ASSIGNED TASK
Copy every line from the data below in which the string "Select" can be found.

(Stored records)
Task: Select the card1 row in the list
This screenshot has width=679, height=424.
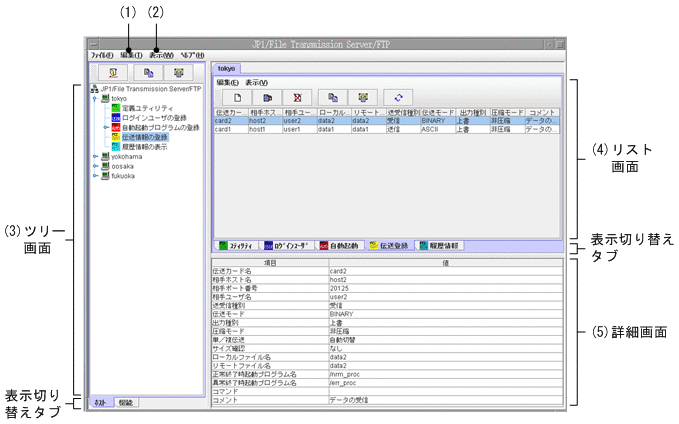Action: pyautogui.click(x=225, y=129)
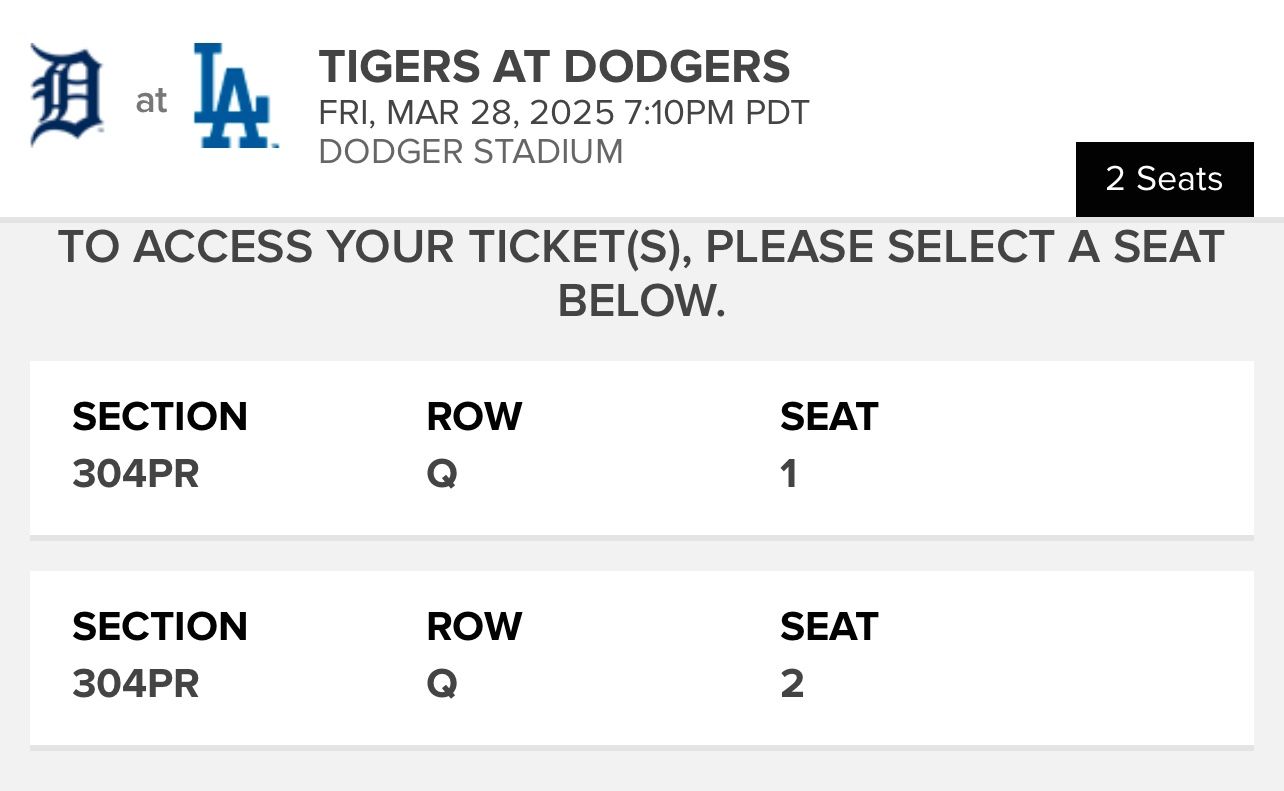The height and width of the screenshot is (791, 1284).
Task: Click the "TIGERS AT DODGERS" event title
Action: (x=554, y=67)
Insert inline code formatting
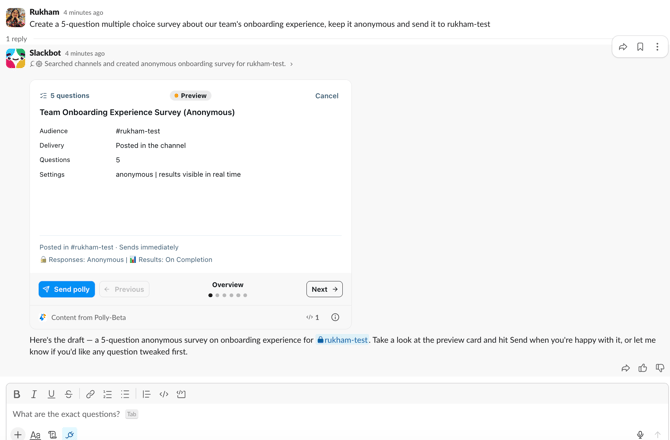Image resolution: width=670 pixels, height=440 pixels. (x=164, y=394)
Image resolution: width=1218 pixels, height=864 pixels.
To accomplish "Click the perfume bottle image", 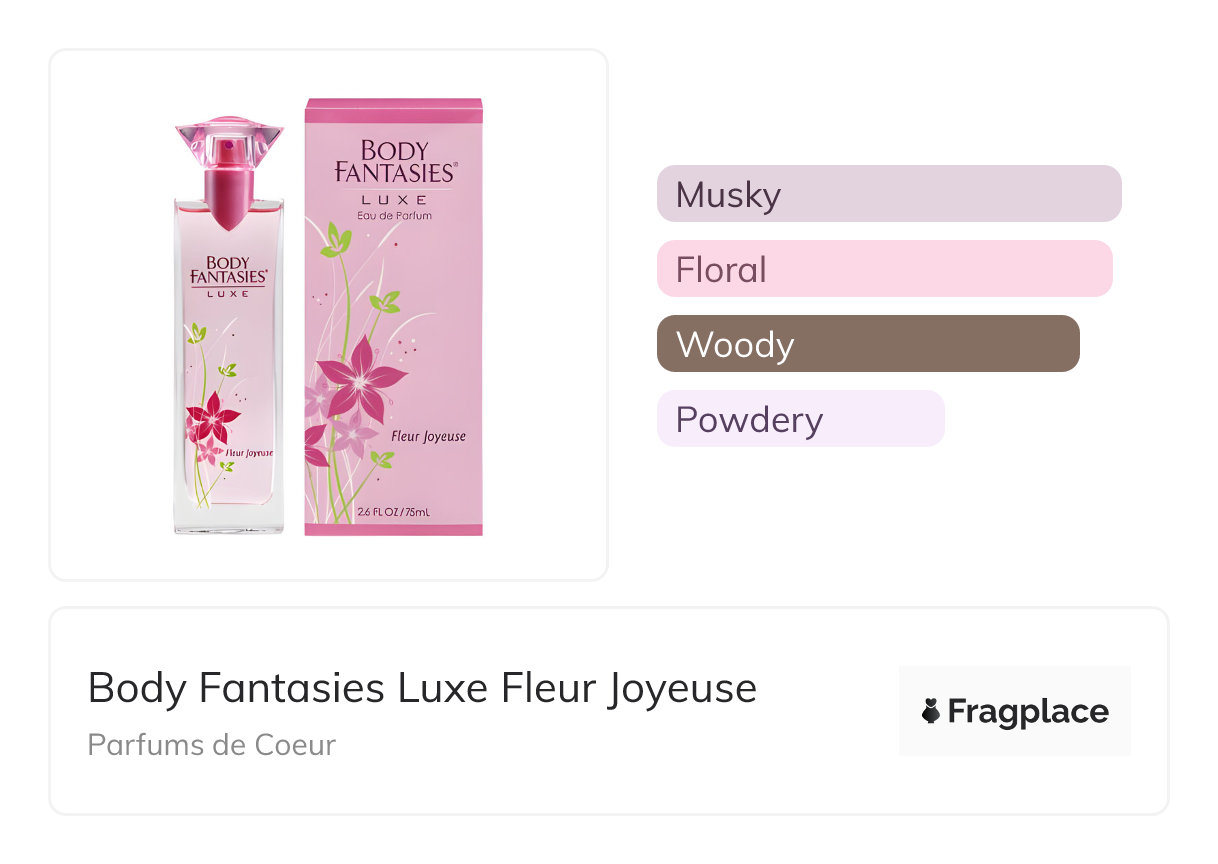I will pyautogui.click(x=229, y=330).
* * *
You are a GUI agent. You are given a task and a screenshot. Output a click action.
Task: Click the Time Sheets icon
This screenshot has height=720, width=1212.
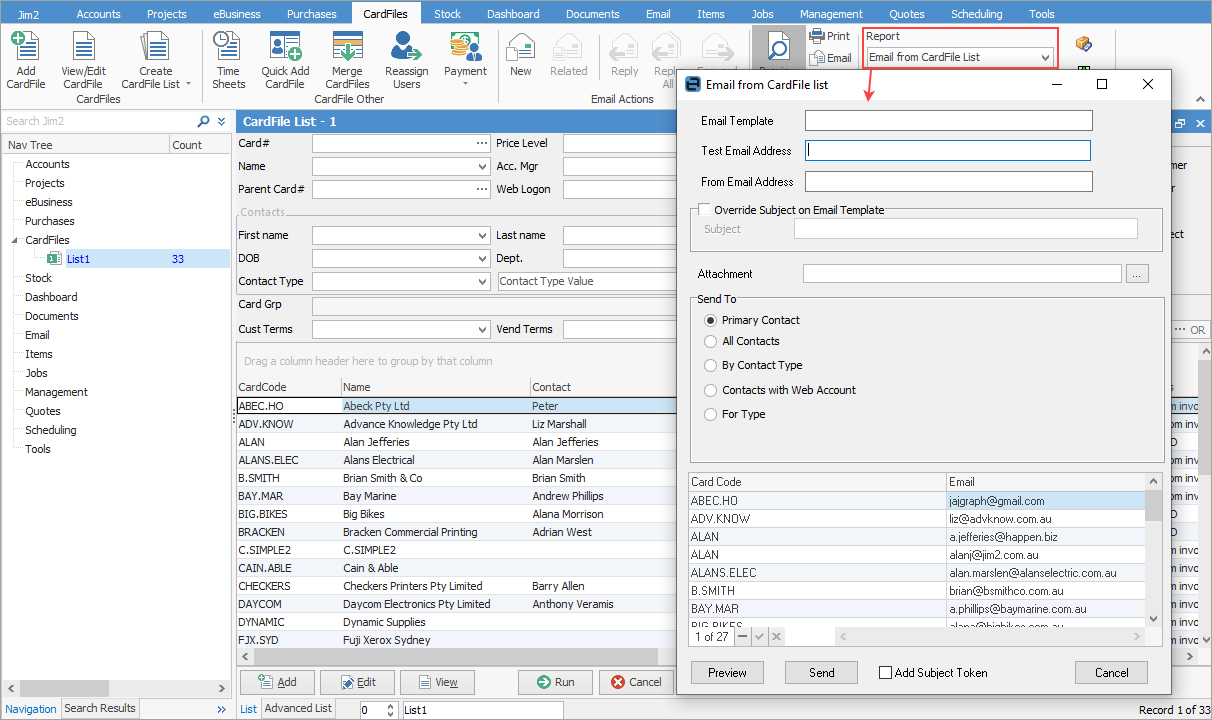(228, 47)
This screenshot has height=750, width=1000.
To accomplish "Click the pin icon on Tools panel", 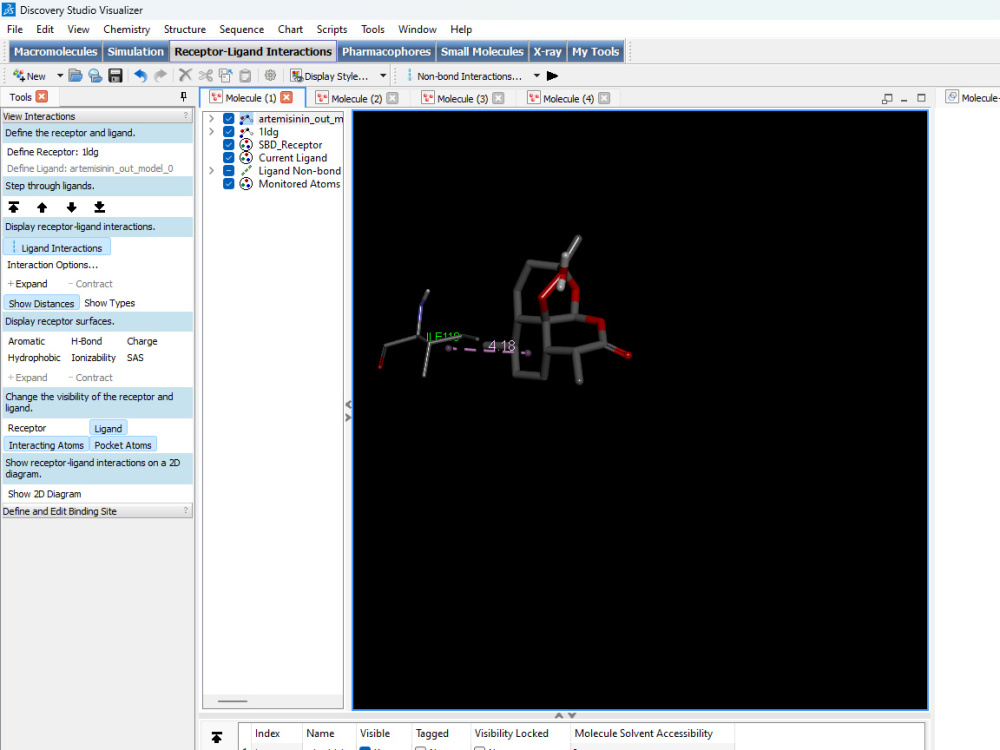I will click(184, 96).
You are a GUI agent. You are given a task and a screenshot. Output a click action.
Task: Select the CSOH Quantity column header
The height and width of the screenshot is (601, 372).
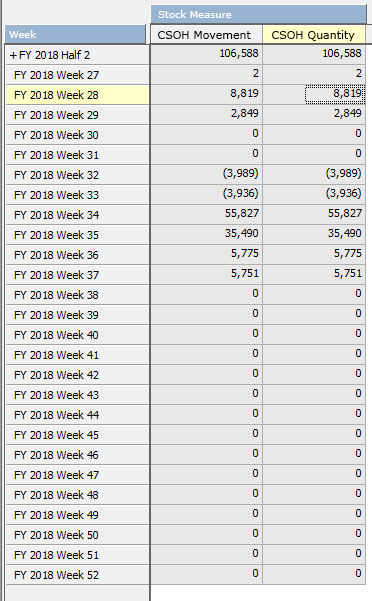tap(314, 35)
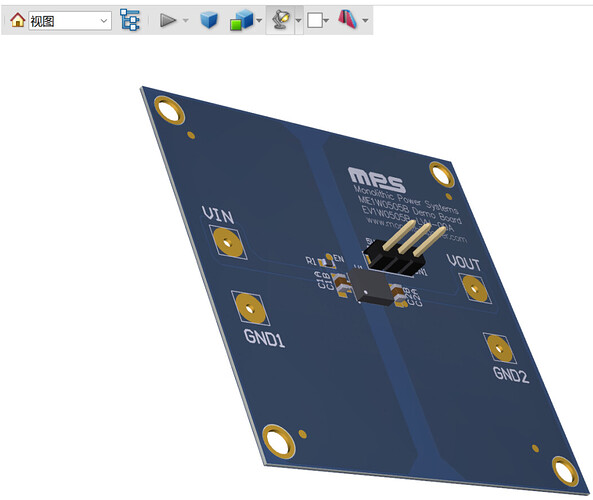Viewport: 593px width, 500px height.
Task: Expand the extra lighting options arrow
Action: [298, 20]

SOLUTION FOR THIS TASK
Task: Select the card1 row in the list
Task: Select the CSOH Quantity column header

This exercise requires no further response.